Equality says what a man can do a woman can do also but woman no dey tap palm wine o. That’s by the way. The real problem here is that the argument is lopsided. Nobody is saying what a woman can do, a man can do also. So in a way, it degenerates into competition, unnecessary competition. Women are leaving their roles for men’s but men are not leaving theirs for women’s. So nobody’s minding the woman’s business while she’s away in the man’s world and then crisis sets in.
On a closer consideration, do women really want equality? I know a friend who once joked that his girl friend will have to carry her load all by herself since she wants equality and what a man can do a woman can do better, she should carry the load ‘better’. Lol. A policeman would ordinarily let a woman go without all the routine ‘where are your particulars’ grilling because she’s only a woman and she looks harmless more often than not. Well let’s have equality and let everyone be grilled in the same manner after all criminals don’t write it on their forehead. Do women want to go Dutch? I’d bet that’s not what women want, what we really want is to be given a fair chance when we possess the same qualifications as a man for an opportunity, not to be ditched in favour of the man of same capabilities as us; but definitely not to be shouldered with obviously masculine responsibilities or duties in the name of equality. That is what I call equity. If I work as much as a man does, I want to get paid as high as he gets, that’s equity. If I have the same experience as a man in a particular field or matter, I want to be trusted to handle it as good as he would, that’s equity. Women want to be given a level playing field to work our brains and not our bodies up to the top.
Equity also says I will load you with the burden you can carry, accord you the credits you merit and shoulder you with the blame you deserve notwithstanding your sex so inasmuch as women want to be given fair chances, they do not just want to be excused because ‘she’s only a woman’, she wants to take responsibility for her faults and recognition for her success. That is what women want.

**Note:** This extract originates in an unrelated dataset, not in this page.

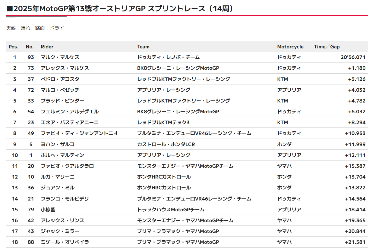Select team レッドブルKTMテック3
This screenshot has height=248, width=372.
163,122
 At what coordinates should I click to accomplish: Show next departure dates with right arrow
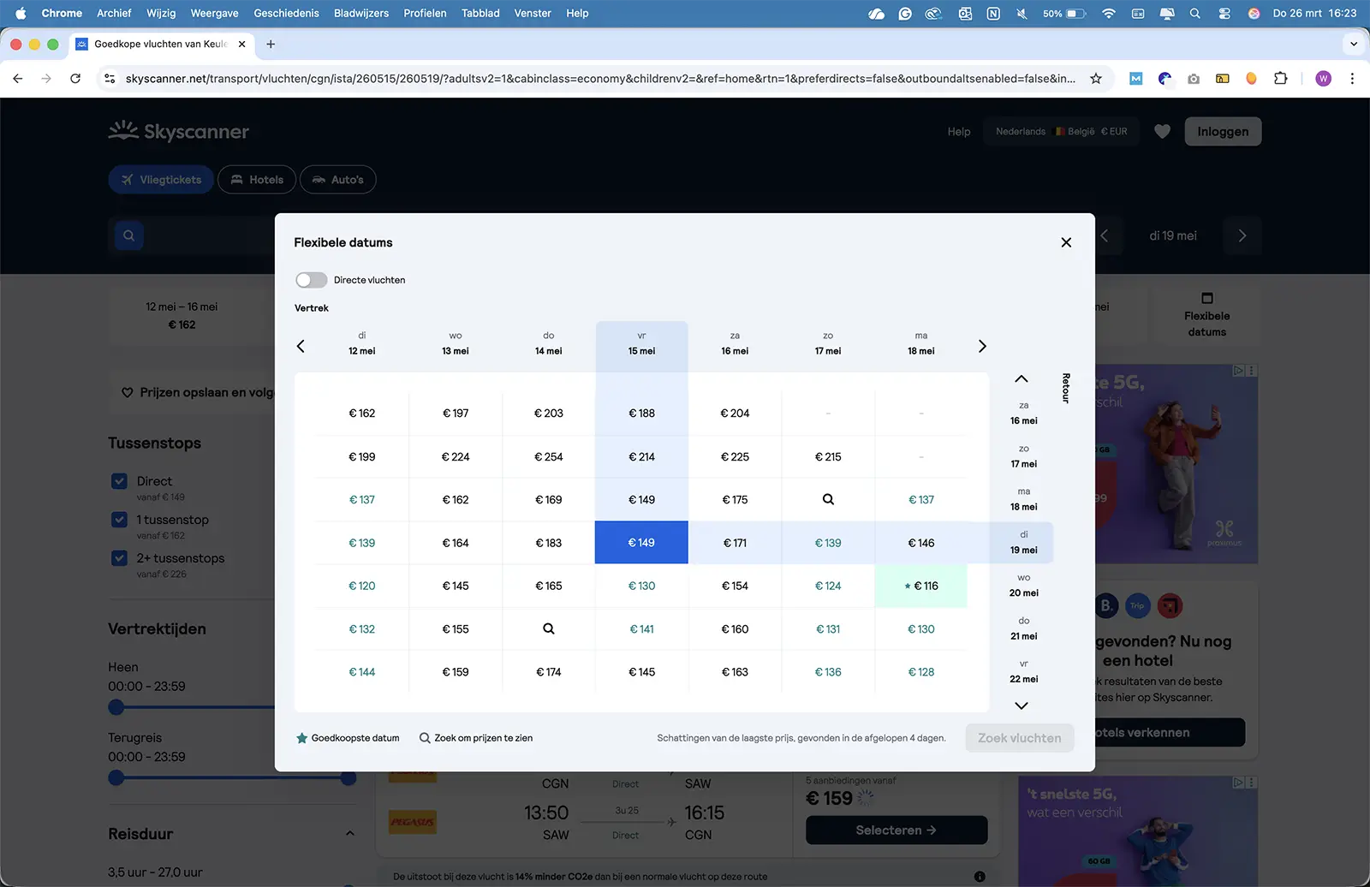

You know all these talk about equity reminds me of our equity and trust lecturer, always having something on the feminine gender, when a lady comes late to class, he sermonizes on how ladies are always the one coming late, when a lady takes permission to go to the ladies, he lectures on how ladies are always swift to take excuses to leave the class, meanwhile he does not hesitate to declare to the whole class that the lady is going ‘to perform a non delegable duty’ so everyone knows she’s going to the ladies. I remember this particular day he kept on and on about ladies someone had to ask if he was a MISOGYNIST. That word, ehn. In his jovial manner however, he declared the word a big word for which he would have to go and check his dictionary and if not found, his ‘bigger book’ the encyclopaedia. Funny him. I decided to look up the word someday and I found this particular definition I’m so in love with, for ‘misogynism’ actually, ‘the act of conditioning women to feel bad about being women’. I have met many men who are guilty of this definition, they want to define a lady by flimsy and excusable things such as hairdo, relationship status, and blah. Okay now I remember it, how a friend’s boyfriend told her to go and make her hair ASAP before he arrives town because he could not imagine walking with her on the street or people will think man and man are walking. Crime- she went on a low cut! ‘SMH’ for misogynists o. They are so myopic. And the havoc they’re wrecking by the day? God help ‘em girls.
Candid opinion- I believe women should value themselves for who they are and who God has made them to be because women have got so much going on in their lives, so much business to mind than competing with men.

To all the misogynists out there, men and women alike, cos I know a handful of women who’ve got womanhood all mixed up too, to y’all-  leave ‘em women alone and let the girls be! Peace.

N.B. If you’re having problems distinguishing both concepts- equality and equity, it’s very easy, just remove the ‘al’ in the former and we’re good!